▶ _Passage provided_

--------------------

The posterior summaries recover the true parameters. Outlier observations visible in the residuals are naturally handled by the heavy-tailed t-distribution.

Observed values versus fitted values with identity line
Observed values $y_i$ versus fitted values $\hat{\eta}_i = \hat{\beta}_0 + \hat{\beta}_1 x_i$.
Residuals versus fitted values
Residuals $y_i - \hat{\eta}_i$ versus fitted values.

To reproduce these figures locally, download the render_t_plots.py script and run it alongside the CSV dataset.

Data Generation (Reference)

The dataset was simulated with:

$$ \beta_0 = 1, \quad \beta_1 = 2, \quad \nu = 5, \quad \tau = 1 $$
import numpy as np
import pandas as pd

rng = np.random.default_rng(2026)

--------------------

▶ _Data provided_

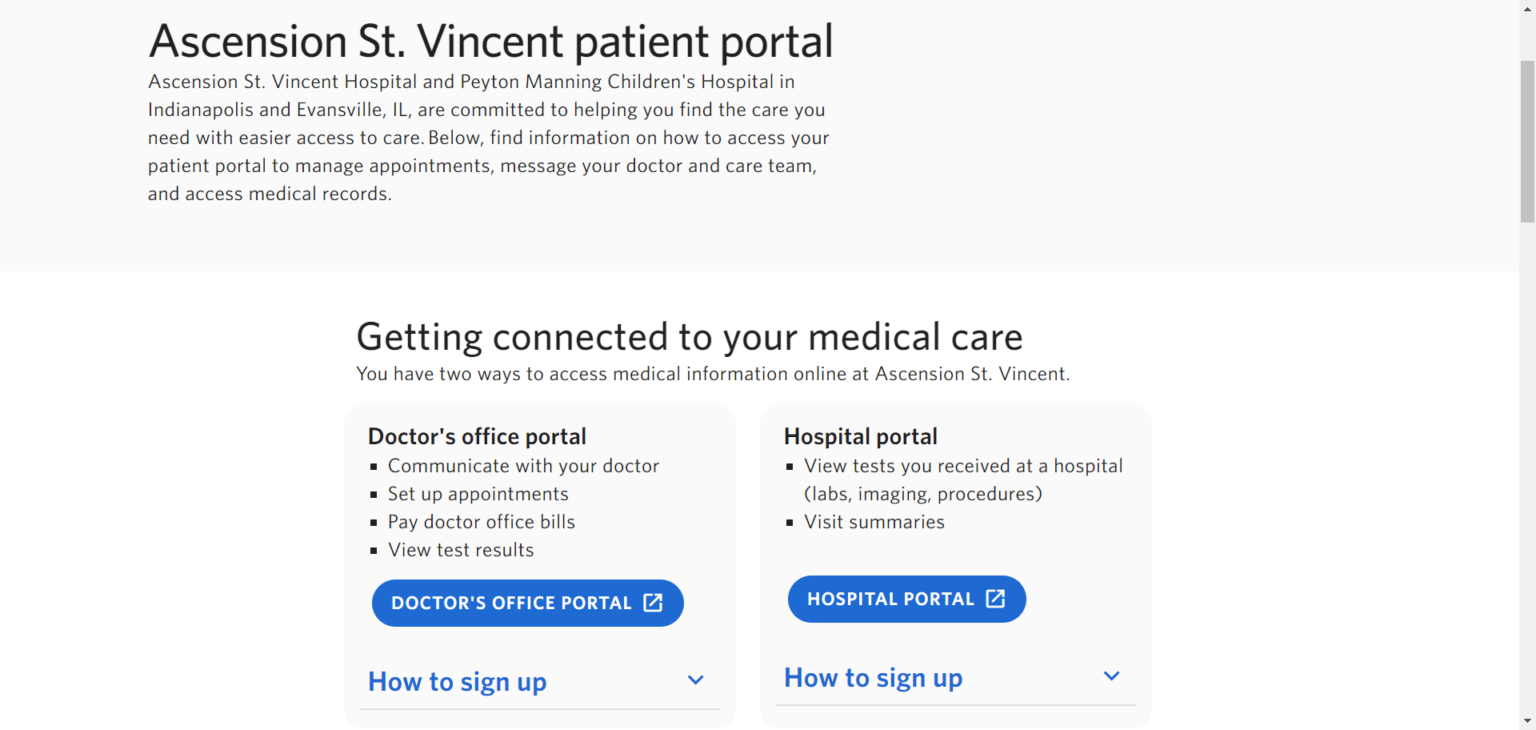
Task: Select the "Doctor's office portal" card title
Action: point(477,436)
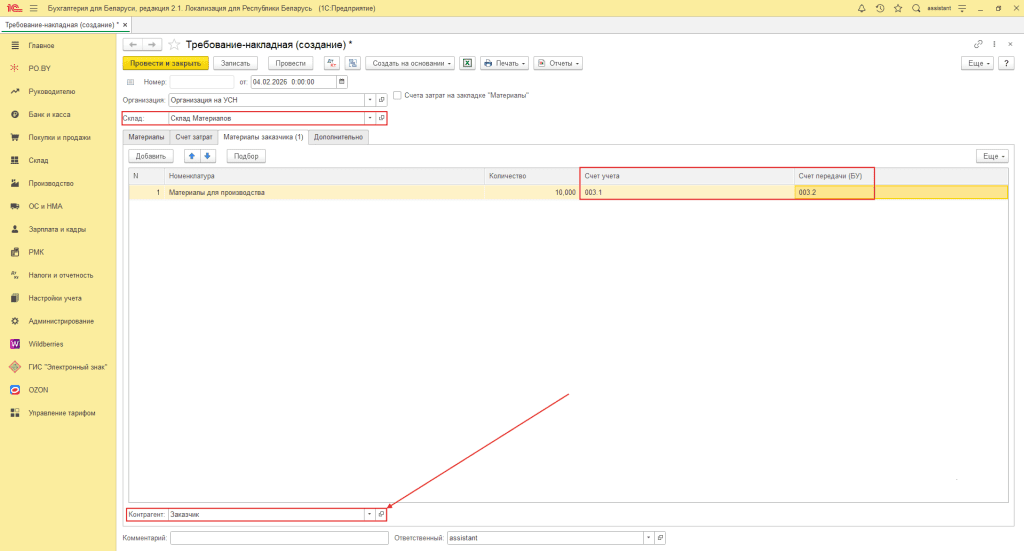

--------------------

▶ _The request_
In the excerpt on t-distribution regression, what value of ν was used to simulate the dataset?

▶ _Full answer_
ν = 5